Excess Rain Causing Trouble for South Alabama Farmers

Its getting close to Alabama’s harvest season. Hay, peanut and cotton farmers are experiencing difficulties due to the heavy amounts of rain.

Jesse Oglesby and his family own a hay farm. He says this season has not been kind to their farm.

“It has been terrible,” Oglesby said. “Last year, there wasn’t quite as much rain. We were able to produce a lot more hay than what we have been. But this year, for some odd reason its just been difficult, and the rain has played a big part in that.”

Oglesby says the rain is causing his family farm to waste valuable time, a problem the farm didn’t have last year.

“One of the big problems that we have is we cut it and we tether it, and then rake it,” Oglesby explained. “Once the rain comes in, we have to go back, re-tether it all over again and then re-rake it. Its a process that should take a day, but lately, but this season its taking a week.”

Henry Patterson owns a peanut and cotton producing farm. He says he seeing too much rain, which is bad for his crops. The heavy rains beat down his bushes and turns his fields into a muddy mess.

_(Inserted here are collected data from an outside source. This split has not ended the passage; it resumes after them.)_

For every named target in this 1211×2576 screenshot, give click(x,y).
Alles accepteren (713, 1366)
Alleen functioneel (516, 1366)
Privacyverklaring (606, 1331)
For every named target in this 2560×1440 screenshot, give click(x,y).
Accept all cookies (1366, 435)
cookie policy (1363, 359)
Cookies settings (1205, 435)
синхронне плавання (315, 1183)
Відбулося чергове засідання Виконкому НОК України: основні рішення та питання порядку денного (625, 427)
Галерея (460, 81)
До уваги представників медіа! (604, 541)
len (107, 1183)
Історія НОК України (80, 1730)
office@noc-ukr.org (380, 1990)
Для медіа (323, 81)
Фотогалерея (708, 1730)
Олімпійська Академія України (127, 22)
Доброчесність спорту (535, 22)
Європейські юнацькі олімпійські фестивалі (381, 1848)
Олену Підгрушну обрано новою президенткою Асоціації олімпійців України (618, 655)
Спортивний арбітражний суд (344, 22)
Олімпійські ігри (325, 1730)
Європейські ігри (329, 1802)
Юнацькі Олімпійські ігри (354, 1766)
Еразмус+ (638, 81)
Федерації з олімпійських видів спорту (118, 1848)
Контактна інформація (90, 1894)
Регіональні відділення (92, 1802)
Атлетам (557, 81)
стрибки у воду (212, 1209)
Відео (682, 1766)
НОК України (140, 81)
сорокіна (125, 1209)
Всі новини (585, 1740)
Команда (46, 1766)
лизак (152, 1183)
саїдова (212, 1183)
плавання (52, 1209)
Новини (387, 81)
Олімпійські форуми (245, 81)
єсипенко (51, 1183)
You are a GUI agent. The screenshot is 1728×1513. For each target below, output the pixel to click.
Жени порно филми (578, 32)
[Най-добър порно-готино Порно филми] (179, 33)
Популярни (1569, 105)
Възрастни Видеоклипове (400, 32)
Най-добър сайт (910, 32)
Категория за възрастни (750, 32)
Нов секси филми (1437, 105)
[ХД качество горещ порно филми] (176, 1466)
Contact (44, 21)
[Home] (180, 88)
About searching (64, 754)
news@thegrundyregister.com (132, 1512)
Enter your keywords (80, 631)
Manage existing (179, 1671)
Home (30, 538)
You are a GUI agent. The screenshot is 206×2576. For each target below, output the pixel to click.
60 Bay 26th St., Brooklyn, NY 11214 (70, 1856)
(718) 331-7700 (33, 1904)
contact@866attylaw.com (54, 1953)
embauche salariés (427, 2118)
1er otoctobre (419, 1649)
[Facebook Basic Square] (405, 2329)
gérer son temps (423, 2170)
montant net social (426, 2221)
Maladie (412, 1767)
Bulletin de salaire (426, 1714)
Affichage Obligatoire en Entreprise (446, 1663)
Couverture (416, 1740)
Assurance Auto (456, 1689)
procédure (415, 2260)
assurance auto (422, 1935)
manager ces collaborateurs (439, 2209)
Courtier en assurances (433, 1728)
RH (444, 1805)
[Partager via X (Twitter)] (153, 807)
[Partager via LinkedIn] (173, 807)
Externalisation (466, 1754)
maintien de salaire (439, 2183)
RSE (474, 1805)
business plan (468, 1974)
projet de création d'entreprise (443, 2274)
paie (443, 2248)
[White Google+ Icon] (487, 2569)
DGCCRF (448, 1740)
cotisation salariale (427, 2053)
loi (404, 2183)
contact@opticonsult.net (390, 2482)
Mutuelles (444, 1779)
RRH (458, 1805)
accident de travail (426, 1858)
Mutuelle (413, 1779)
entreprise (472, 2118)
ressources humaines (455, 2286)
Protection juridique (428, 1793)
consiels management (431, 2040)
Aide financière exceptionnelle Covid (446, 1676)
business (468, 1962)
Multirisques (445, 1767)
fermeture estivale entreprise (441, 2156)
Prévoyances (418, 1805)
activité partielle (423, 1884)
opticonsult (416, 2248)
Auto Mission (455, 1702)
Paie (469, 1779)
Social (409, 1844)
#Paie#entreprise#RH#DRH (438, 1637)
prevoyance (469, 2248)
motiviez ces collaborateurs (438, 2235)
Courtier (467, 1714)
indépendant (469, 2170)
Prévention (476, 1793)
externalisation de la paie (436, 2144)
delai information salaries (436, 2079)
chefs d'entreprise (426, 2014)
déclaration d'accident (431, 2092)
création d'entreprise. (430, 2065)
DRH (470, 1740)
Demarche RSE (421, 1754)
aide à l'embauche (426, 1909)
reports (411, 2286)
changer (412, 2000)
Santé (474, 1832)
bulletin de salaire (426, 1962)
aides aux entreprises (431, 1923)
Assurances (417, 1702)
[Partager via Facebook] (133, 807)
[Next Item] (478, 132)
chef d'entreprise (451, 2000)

“We’re gonna be plowing up peanuts probably next week and it didnt even dry on up, and we’re gonna be plowing up mud… we’er gonna have some damage in cotton, its gonna be weighing both ways.”

But Patterson says he can’t let the rain affect his job.
“When it comes to harvest time, you have to get it or you’ll miss it,” Patterson said.

In 2017, cotton had a production value of over 265 million dollars; hay had a value of over 208 million; and peanut production had a value of over 155 million, according to the USDA.